Vulkan on Android 6 — VR Stereo Rendering Part 3: Implementation

Jin-Long Wu

4 min readJan 31, 2019

In this post, we are going to see what we are gonna do in the whole picture and prepare kinds of stuff for rendering.

WorkFlow

Before we dive into the code, Let’s take a look at the steps we are about to go through.

Draw the scene to off-screen images.

Apply barrel distortion to the off-screen images.

Draw the barrel distorted images(both eyes) to a swap chain image like normal rendering.

Retrieve orientation from the device sensor and apply it to the virtual camera.

Barrel Distortion

Barrel distortion is one type of distortion caused by the physical lens. We view scenes with that small display screens. However, we want more immersive experiences, and we could just enlarge the size of HMD, but we don’t want to put that cumbersome device on our head. So we use a lens, a Fresnel lens before a display screen to bend the light to increase our field of view, but it introduces geometric distortion at the same time. A typical VR lens produces a distortion named pincushion distortion.

To recover the distortion we apply an inverse distortion named barrel distortion.

Rendering Resources

The number of resolve images equals the number of swapchain images. Each resolve image is rendered with the model, view, projection transform matrices with minor differences between frames.

Images, image views, and memories are all coupled for both eyes. Besides, a VkSampler is used to sample the off-screen images.

We create color, depth, and resolve images for both eyes and the process is pretty much the same with what we do in the previous post. The sampler for sampling the off-screen images uses mipmap mode of VK_SAMPLER_MIPMAP_MODE_NEAREST since we do not have any mipmap versions of the off-screen images. Therefore, we just choose the most performant one.

Uniform Buffers and Dynamic Uniform Buffers

UpdateImpl creates viewing frustums for both eyes based on given _fov, _zNear, _zFar, _focalLength, and _eyeSeparation, and the detailed process is explained in the previous post.

The buffer creation of dynamic uniform buffer is almost identical to what an ordinary uniform buffer does except for the memory alignment.

We query the value of minUniformBufferOffsetAlignment, which is the minimum alignment requirement for uniform buffer indicating that memory addresses must be multiple of it. Yet we still need to take the size of the struct used for dynamic buffer into account. So it should be the minimal multiples of minUniformBufferOffsetAlignment larger than minUniformBufferOffsetAlignment and the size of the struct.
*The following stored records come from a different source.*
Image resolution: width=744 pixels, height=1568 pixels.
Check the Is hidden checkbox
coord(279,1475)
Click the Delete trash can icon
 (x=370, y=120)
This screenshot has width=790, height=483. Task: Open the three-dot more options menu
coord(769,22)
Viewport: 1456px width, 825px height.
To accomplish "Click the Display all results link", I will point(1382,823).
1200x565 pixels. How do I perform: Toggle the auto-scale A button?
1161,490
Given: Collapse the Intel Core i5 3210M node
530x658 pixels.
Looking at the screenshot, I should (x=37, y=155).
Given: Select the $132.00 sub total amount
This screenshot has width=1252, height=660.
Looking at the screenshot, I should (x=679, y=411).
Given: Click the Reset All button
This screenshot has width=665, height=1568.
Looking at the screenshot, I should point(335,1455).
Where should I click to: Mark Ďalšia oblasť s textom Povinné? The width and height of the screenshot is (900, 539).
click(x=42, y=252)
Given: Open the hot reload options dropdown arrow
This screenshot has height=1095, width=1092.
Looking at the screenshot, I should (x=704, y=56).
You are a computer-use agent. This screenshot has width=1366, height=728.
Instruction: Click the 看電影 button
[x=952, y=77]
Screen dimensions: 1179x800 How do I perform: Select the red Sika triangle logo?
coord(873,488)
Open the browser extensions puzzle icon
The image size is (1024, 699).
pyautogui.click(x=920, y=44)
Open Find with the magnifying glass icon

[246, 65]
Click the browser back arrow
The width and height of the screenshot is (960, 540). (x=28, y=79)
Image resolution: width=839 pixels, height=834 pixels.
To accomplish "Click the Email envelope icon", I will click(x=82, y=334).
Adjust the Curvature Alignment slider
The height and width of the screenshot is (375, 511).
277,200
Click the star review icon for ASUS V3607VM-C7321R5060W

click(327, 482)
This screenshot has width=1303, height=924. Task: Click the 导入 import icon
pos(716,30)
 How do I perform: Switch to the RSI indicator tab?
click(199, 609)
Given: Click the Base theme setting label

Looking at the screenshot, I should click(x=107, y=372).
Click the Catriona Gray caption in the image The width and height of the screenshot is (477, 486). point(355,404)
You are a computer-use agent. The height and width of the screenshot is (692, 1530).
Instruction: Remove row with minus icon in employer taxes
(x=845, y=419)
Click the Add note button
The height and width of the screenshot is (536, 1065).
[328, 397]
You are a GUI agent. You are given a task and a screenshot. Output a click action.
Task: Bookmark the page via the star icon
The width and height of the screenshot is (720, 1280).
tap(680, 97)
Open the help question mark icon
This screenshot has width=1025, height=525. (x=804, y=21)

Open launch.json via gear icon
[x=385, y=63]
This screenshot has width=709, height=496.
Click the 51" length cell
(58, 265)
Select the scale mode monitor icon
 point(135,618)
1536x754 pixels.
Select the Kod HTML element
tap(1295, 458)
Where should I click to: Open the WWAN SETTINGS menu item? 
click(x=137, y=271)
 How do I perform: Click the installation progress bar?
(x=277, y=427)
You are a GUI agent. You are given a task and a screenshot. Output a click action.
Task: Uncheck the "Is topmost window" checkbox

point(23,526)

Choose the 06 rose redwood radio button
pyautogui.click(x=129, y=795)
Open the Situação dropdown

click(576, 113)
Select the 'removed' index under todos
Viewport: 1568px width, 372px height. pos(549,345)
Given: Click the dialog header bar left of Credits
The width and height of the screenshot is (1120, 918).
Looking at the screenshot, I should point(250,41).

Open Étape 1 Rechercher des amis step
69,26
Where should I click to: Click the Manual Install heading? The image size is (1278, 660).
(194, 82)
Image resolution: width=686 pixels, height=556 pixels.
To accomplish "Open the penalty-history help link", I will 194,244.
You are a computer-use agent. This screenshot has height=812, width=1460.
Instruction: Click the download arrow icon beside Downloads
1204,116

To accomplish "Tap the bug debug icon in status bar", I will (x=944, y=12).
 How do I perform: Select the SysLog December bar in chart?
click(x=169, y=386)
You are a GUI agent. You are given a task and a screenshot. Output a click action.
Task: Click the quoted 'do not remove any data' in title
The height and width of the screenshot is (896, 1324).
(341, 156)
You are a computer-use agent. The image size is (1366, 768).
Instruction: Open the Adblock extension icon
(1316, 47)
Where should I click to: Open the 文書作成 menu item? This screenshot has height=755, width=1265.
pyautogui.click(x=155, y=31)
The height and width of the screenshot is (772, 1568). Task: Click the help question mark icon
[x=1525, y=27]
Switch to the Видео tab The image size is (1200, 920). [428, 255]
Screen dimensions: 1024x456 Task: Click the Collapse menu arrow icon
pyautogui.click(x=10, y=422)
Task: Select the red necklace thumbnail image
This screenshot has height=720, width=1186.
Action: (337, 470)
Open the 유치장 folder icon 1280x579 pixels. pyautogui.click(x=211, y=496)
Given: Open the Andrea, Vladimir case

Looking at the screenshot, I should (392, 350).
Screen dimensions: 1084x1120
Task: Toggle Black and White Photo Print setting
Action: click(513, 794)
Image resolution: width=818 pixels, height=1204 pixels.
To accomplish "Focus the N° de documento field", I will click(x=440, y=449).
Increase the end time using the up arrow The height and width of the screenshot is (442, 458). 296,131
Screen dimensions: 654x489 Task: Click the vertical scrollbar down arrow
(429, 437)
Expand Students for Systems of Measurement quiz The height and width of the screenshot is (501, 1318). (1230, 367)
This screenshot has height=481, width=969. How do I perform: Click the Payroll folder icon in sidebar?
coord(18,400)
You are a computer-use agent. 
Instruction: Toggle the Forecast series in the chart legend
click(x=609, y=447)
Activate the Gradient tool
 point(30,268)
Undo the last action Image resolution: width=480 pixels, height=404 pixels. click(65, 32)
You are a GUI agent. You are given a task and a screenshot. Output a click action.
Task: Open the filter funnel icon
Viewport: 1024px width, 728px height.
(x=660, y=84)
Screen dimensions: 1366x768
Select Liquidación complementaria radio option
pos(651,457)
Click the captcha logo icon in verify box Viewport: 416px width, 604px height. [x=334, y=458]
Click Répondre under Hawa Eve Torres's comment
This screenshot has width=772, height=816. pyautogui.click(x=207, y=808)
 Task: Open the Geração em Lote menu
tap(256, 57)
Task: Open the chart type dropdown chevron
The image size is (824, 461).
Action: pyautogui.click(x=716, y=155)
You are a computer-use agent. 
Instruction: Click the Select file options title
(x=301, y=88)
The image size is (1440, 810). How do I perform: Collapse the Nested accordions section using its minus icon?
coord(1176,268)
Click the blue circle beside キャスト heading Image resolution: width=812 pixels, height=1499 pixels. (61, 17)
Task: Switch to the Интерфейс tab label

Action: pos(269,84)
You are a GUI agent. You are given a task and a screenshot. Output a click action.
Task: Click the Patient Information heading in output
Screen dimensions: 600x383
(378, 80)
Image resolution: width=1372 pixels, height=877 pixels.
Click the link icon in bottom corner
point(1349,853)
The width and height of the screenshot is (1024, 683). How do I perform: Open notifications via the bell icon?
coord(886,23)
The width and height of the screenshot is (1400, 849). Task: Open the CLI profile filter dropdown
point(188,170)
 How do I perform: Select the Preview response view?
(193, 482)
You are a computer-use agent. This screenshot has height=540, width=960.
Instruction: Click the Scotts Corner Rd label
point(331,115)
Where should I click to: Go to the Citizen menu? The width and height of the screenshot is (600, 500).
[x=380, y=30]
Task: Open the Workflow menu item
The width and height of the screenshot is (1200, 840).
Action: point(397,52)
That is where line 94 came from.

You might have seen expressions like:

alignment = (size of struct + minAlignment - 1) & ~(minAlignment - 1)

which is almost identical to my general form but a little bit more performant for bit-wise operation, and it safely presumes that memory alignment requirement will never to be odd.

We prepare view and projection matrices for both eyes so _dynamicBufferSize will be _dynamicBufferAlignment * 2.

Descriptor Sets

Two descriptor sets are required to create barrel-distorted images. The first one is used to render the scene as usual except that the rendering target is off-screen images for both eyes and the second one takes the images as the input image for sampling.

We use different sets of resources on the rendering of off-screen and multi-view stages so two types of descriptor set layouts is needed. And each descriptor set of _lDescriptorSets and _rDescriptorSets takes each image view of _lMsaaResolvedViews and _rMsaaResolvedViews as the sampling target.

In order to apply different view and projection transformations to each eye, we separate them from the normal model, view, projection triplet structure on creating _msaaDescriptorSetLayout. Now they are in the type of dynamic uniform buffer rather than the normal uniform buffer and we will see how they are used later.

_multiviewDescriptorSetLayout needs only one combined image sampler descriptor type, that is, the off-screen images and unlike _msaaDescriptorSetLayout, we do not care about the model, view, and projection transformations considering that we’ll specify the clip space coordinates directly.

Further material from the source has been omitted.